The choices are Daily / Weekly / Monthly,
Weekly wouldn't work since I want a backup done daily. So unfortunately there is no way to have certain days excluded. Either way that work around would be risky, if for some reason a machine was turned off one night I wouldn't want weeks to go by before someone notices the backup has been paused.
FTP log is empty, obviously used for the built-in FTP server which I have turned off.
Weekly WILL work - setup five weekly schedules, the first to run on a Monday, the second on Tuesday, etc., - tedious maybe, but it works - and yes the onus is on you to make sure your backup target is on and available.
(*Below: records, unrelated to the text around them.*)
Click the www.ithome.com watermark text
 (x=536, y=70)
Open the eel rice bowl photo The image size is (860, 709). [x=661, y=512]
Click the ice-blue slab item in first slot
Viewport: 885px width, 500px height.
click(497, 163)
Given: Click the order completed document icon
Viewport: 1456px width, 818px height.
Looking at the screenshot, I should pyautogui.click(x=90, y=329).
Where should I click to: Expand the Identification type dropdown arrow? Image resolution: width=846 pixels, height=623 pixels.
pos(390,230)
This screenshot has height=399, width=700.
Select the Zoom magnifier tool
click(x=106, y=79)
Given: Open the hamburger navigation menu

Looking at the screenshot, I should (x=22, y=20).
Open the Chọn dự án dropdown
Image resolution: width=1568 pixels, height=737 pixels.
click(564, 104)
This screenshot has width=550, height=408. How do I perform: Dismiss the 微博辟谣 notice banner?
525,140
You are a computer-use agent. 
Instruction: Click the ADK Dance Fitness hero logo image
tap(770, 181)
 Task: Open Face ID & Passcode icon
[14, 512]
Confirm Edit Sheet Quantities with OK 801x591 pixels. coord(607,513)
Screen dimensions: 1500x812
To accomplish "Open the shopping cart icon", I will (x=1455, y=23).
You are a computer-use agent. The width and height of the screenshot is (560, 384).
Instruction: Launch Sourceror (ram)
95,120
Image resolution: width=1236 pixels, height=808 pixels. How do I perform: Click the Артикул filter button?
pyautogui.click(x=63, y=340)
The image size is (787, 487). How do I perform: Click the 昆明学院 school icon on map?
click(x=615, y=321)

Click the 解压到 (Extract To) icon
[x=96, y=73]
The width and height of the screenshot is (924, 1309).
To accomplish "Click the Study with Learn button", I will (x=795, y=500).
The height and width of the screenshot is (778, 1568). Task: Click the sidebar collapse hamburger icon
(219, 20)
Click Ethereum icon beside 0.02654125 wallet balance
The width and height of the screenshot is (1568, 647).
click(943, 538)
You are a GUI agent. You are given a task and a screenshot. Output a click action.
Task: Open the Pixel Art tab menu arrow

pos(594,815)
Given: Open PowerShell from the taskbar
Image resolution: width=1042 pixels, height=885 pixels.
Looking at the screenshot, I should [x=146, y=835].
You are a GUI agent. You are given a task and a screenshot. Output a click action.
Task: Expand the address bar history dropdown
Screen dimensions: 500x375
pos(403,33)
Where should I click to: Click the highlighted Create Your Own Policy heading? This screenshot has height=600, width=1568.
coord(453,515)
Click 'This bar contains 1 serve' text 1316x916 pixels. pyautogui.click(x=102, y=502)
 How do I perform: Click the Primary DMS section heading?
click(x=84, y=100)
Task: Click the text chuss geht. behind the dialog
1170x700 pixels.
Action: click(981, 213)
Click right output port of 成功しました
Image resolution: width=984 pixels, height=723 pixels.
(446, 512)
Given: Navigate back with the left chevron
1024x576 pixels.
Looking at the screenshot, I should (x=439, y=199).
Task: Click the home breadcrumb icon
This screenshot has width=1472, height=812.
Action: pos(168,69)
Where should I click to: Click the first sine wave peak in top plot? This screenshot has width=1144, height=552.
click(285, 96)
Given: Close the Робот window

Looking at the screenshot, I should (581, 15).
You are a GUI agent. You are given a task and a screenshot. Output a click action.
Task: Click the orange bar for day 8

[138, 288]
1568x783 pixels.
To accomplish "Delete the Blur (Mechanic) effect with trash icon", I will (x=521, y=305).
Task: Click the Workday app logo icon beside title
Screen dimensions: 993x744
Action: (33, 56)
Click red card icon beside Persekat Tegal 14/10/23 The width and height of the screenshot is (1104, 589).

There are alternatives, you can purchase a backup solution that runs on the PC and writes to the NAS, in which case you'll still have to make sure that the NAS is on and available, and that the PC did in fact backup - at least doing it from the NAS you can look at one screen, once a day, and at a glance, you can see which backups did not run.
Backup solutions can be created that will largely eliminate the human factor, but, the more you automate it, the more it will cost you, and at the end of the day, your network administrator still needs to verify that it all works - or risk loss of data.
One of my clients has two racks full of servers, plus a robotic tape system to back them up, but he still has to do weekly test restores to verify that the system works.
And just my opinion, but it's not a bug - it works the way D-Link designed it to, it may not be what you want, or have the features that you think are necessary, but it's how they designed it, and it does work.